### [Work item]
Reproduce the listing that follows word for word, without its pictures.

(Dataset extract)

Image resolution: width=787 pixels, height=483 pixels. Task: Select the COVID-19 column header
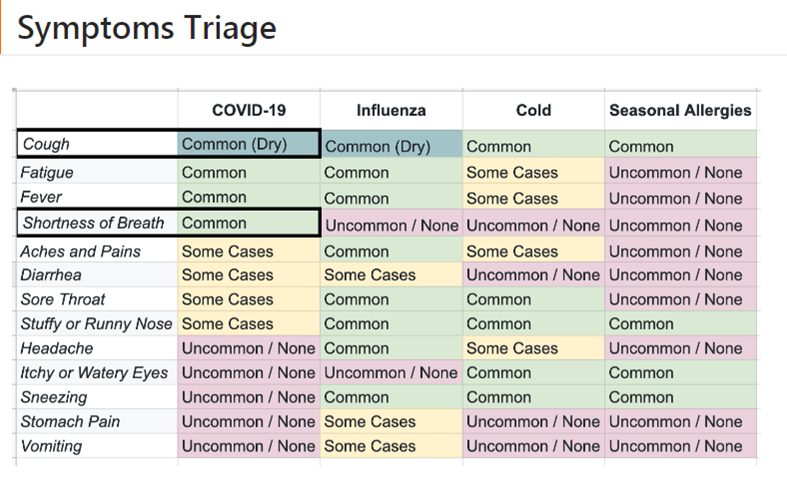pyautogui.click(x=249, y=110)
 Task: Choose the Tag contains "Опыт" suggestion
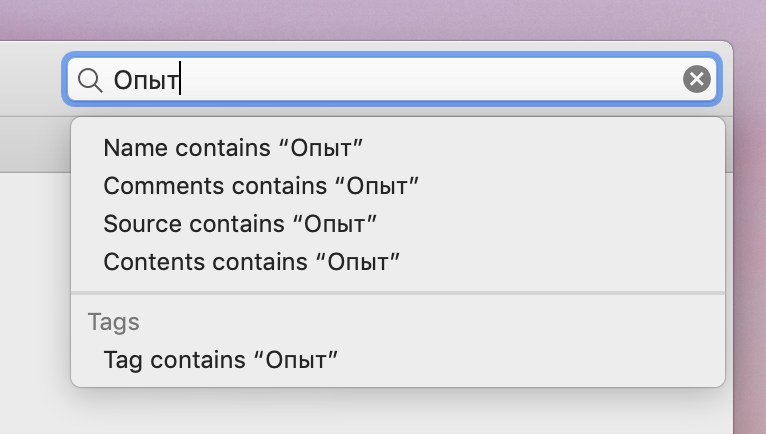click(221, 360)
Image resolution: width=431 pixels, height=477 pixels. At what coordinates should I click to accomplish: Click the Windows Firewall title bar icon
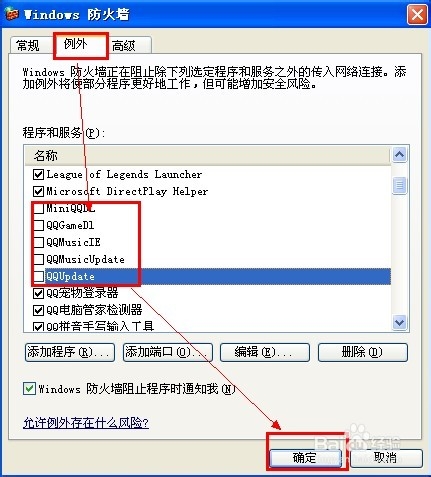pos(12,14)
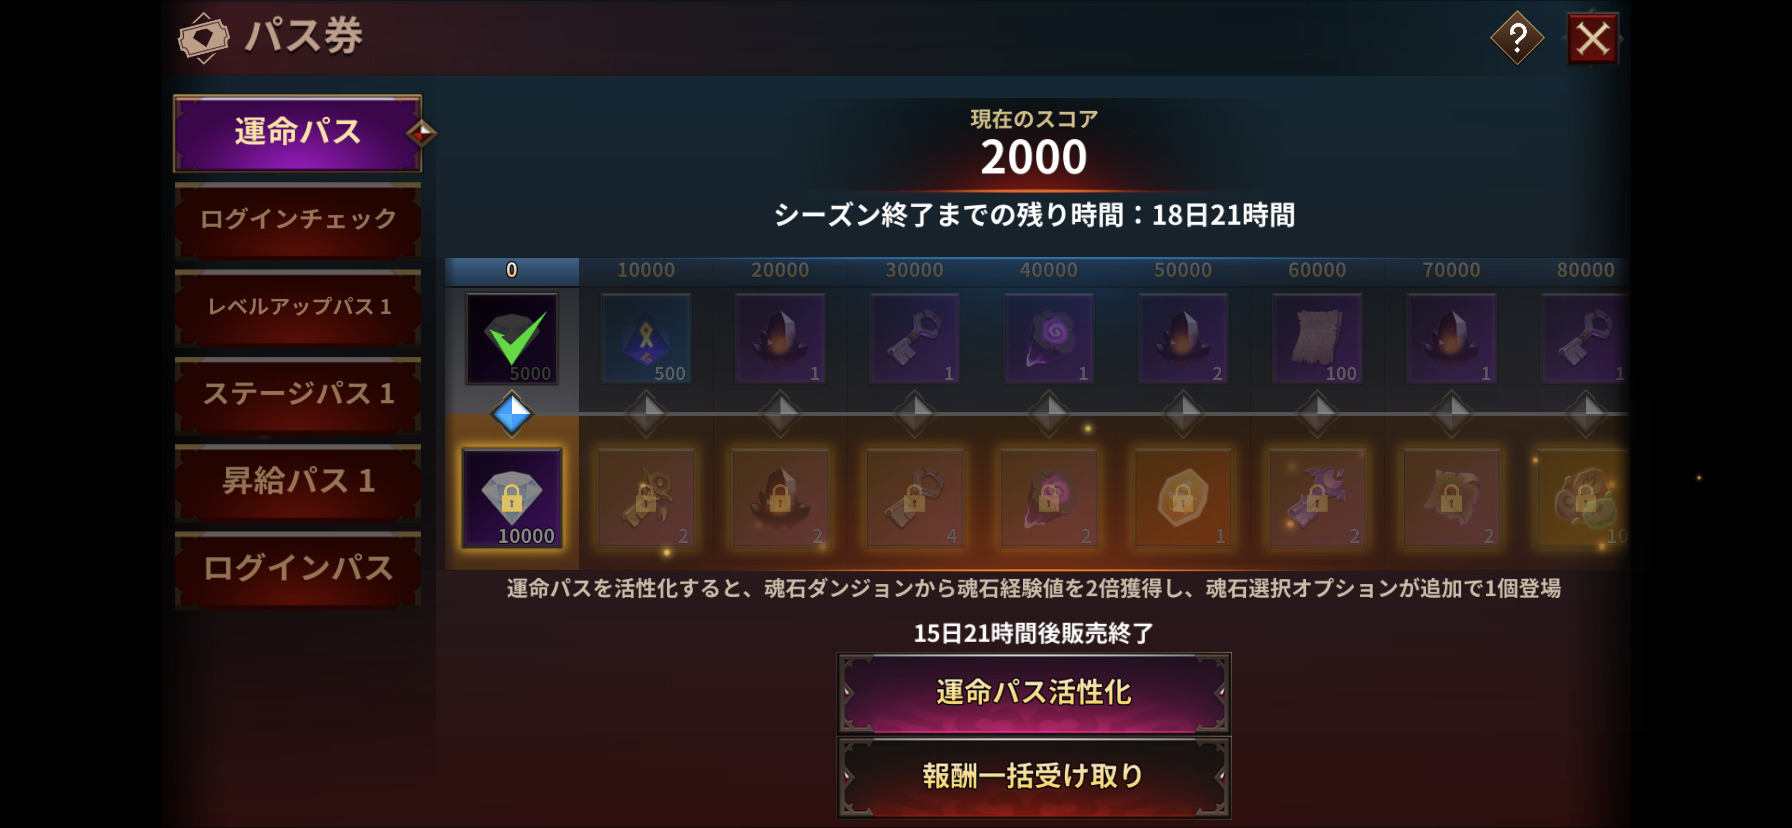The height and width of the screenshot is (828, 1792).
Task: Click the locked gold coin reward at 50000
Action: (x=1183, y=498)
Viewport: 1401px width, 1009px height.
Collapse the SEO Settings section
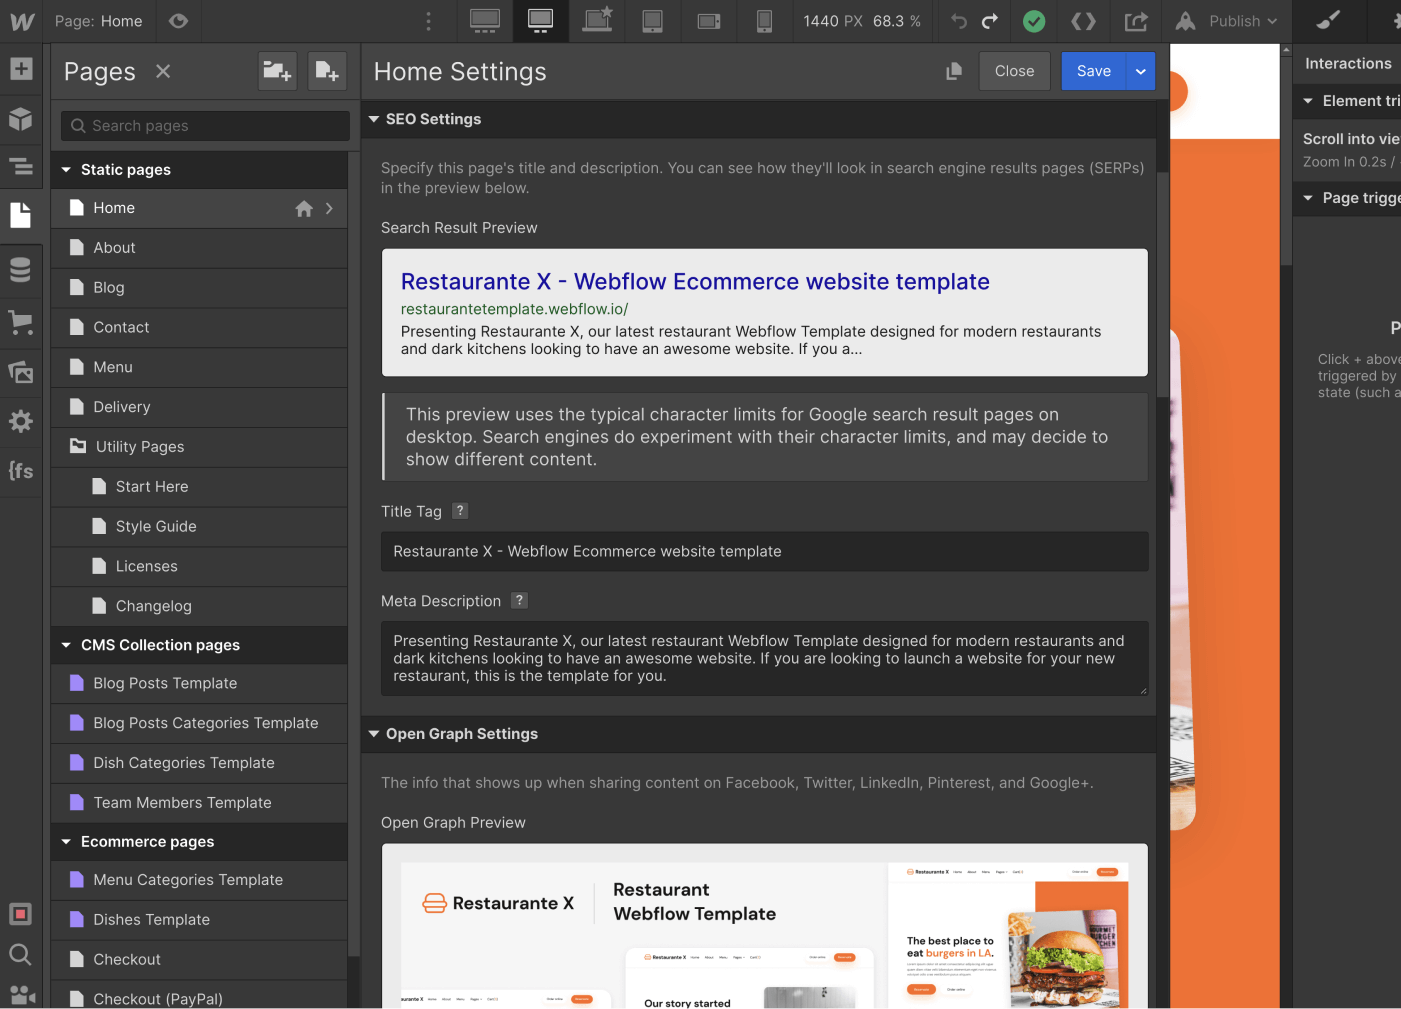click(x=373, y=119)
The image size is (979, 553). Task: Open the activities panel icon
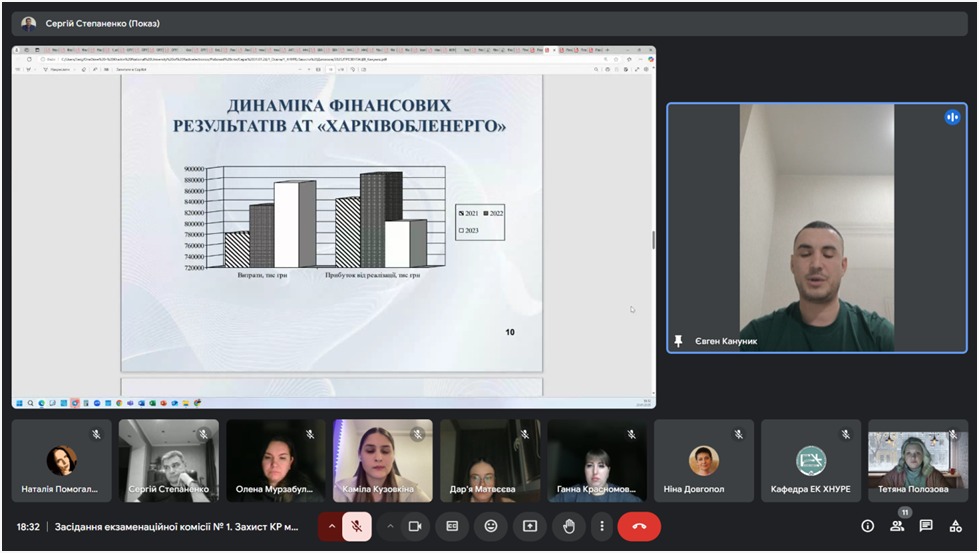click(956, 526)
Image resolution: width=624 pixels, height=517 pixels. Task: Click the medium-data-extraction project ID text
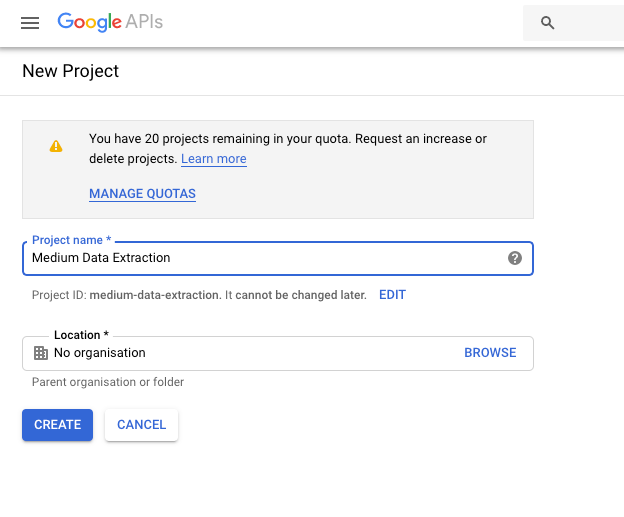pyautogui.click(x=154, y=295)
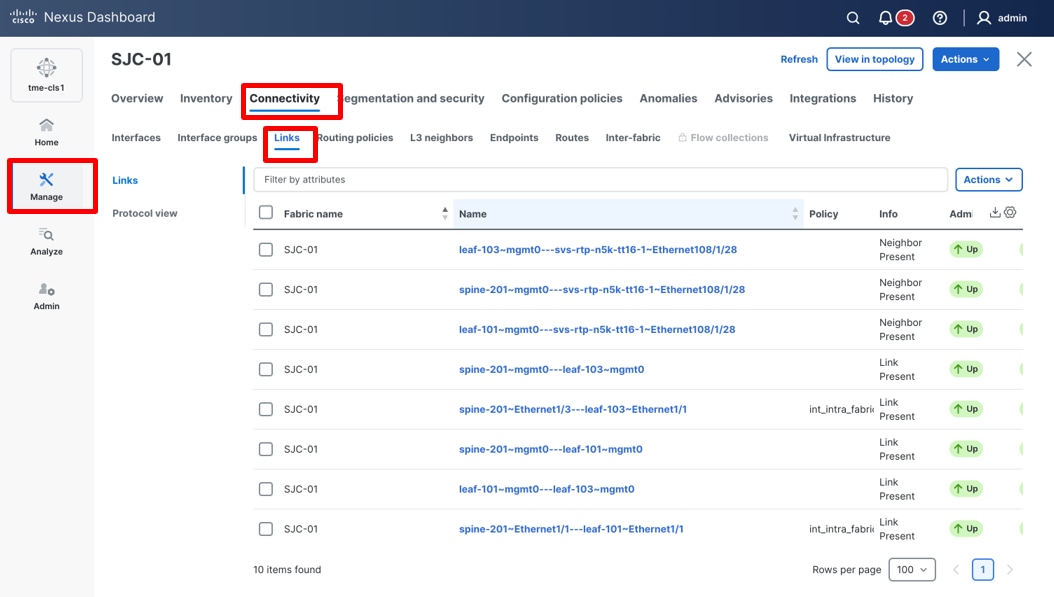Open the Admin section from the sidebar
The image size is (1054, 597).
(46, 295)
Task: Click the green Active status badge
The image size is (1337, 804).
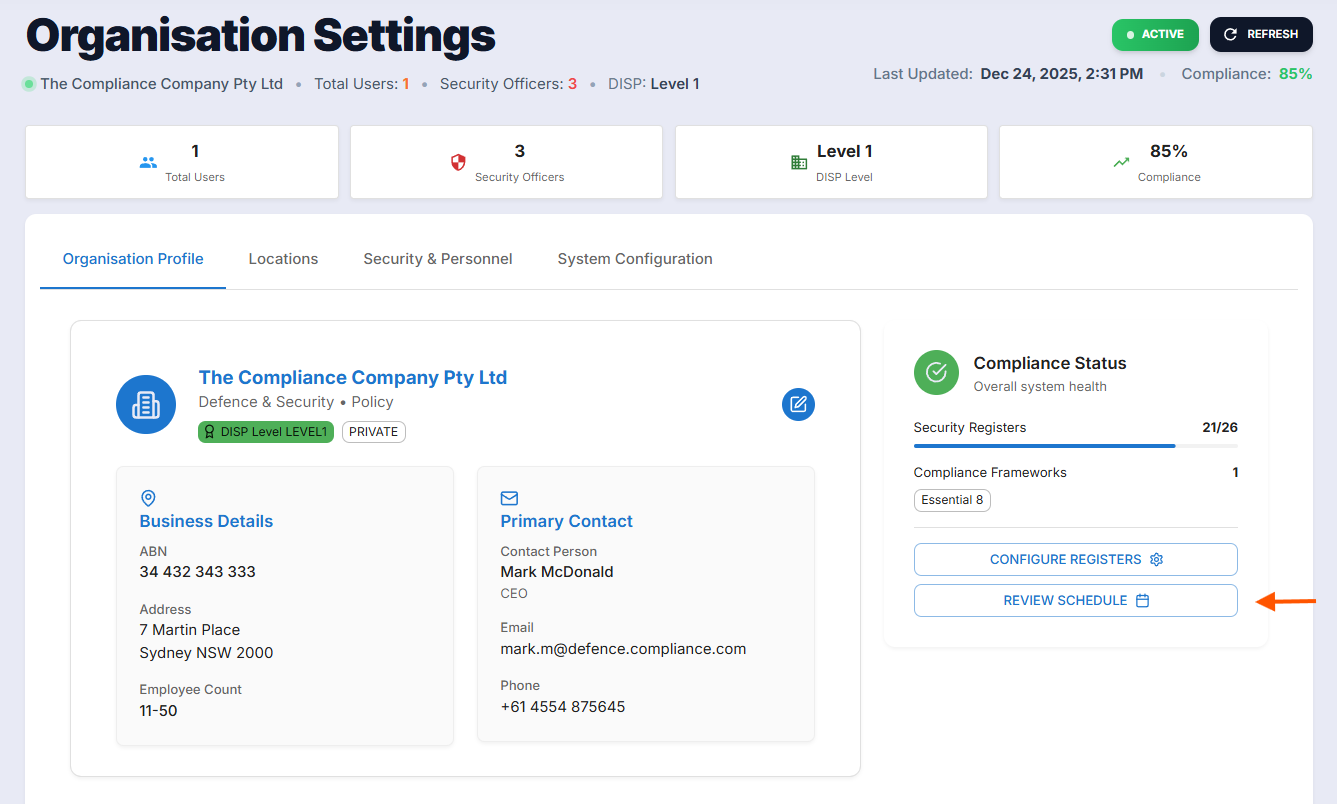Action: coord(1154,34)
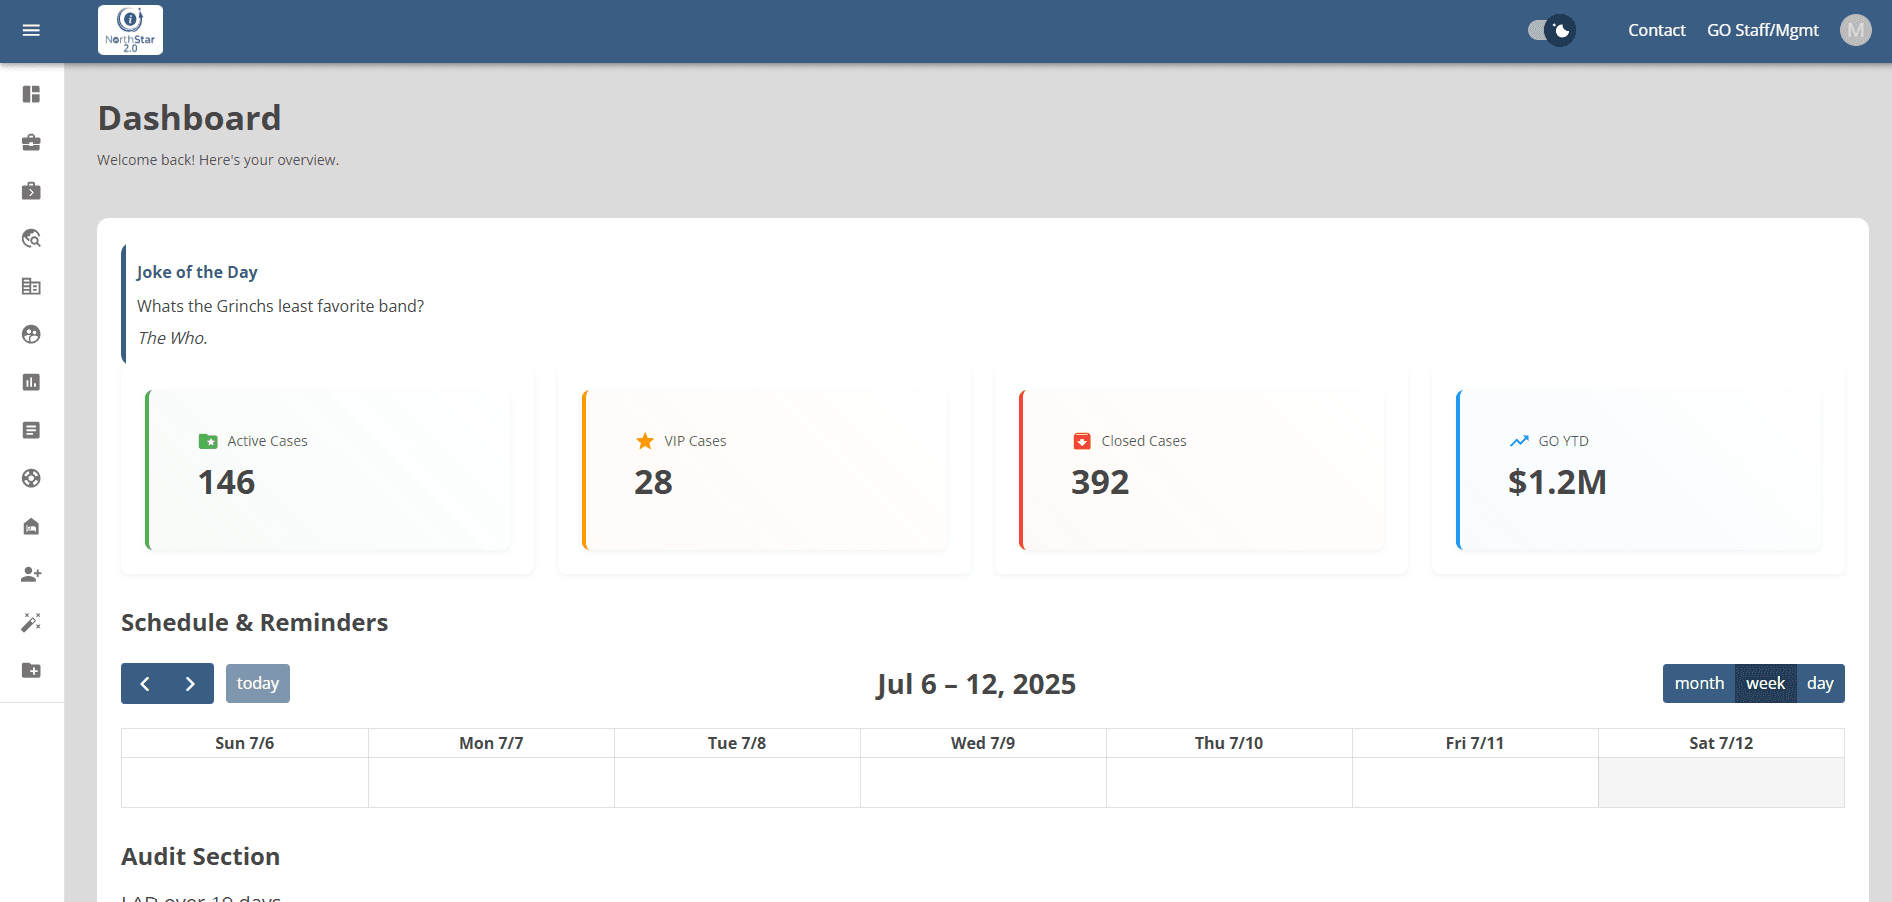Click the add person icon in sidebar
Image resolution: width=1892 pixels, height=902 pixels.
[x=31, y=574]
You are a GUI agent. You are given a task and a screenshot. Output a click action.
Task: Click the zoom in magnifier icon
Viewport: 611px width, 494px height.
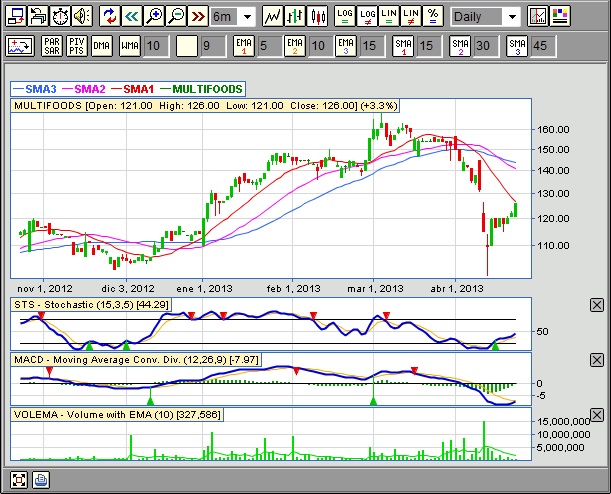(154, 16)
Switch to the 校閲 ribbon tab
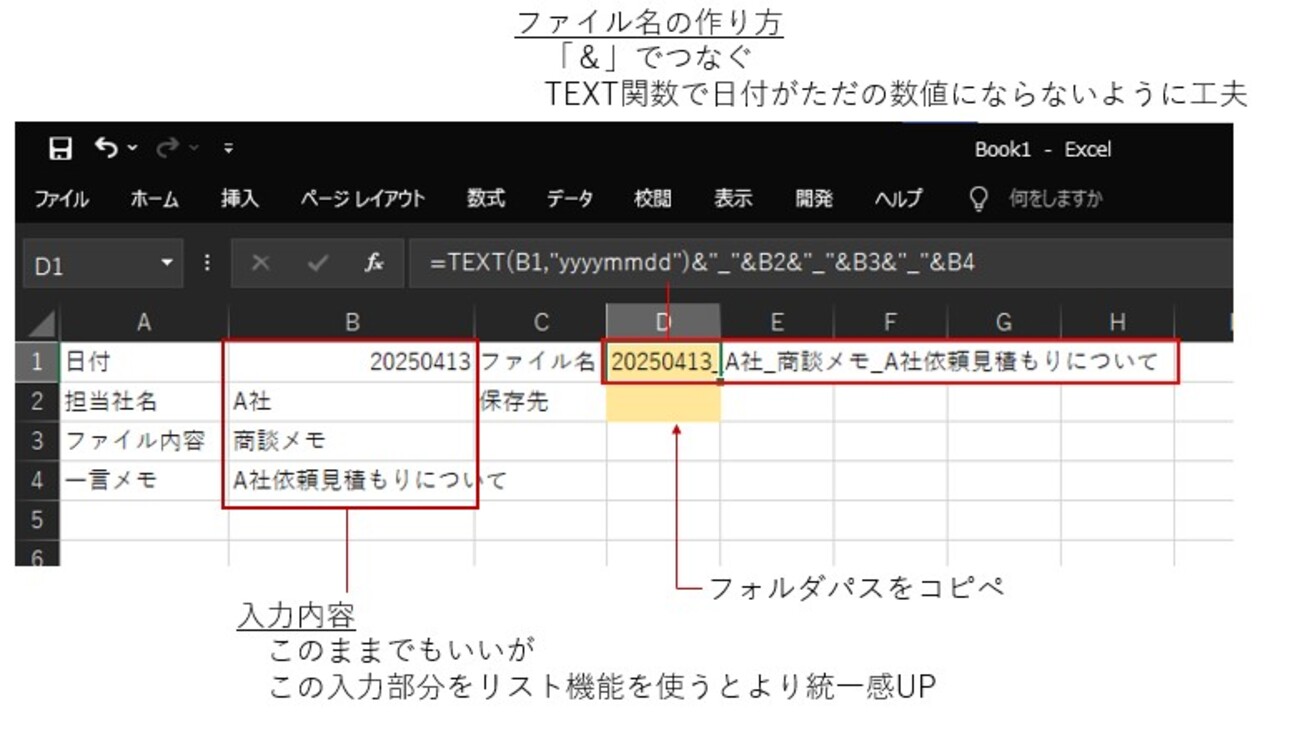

(End Dataset extract)

### [Result of the task]
Image resolution: width=787 pixels, height=483 pixels. Task: Select the COVID-19 column header
pyautogui.click(x=249, y=110)
 Task: Choose the Tag contains "Опыт" suggestion
click(221, 360)
Image resolution: width=431 pixels, height=477 pixels. At what coordinates should I click to accomplish: Click the Windows Firewall title bar icon
pos(12,14)
The height and width of the screenshot is (828, 1792).
Task: Click the locked gold coin reward at 50000
Action: (x=1183, y=498)
Viewport: 1401px width, 1009px height.
Collapse the SEO Settings section
click(x=373, y=119)
The image size is (979, 553). Task: Open the activities panel icon
click(956, 526)
Image resolution: width=624 pixels, height=517 pixels. Task: Click the medium-data-extraction project ID text
pyautogui.click(x=154, y=295)
Open the Admin section from the sidebar
The image size is (1054, 597).
(46, 295)
Task: Click the green Active status badge
The image size is (1337, 804).
Action: coord(1154,34)
Click the add person icon in sidebar
Image resolution: width=1892 pixels, height=902 pixels.
[x=31, y=574]
You are a GUI agent. You are given a task and a screenshot. Output a click action.
Task: Click the zoom in magnifier icon
Viewport: 611px width, 494px height.
(154, 16)
Switch to the 校閲 ribbon tab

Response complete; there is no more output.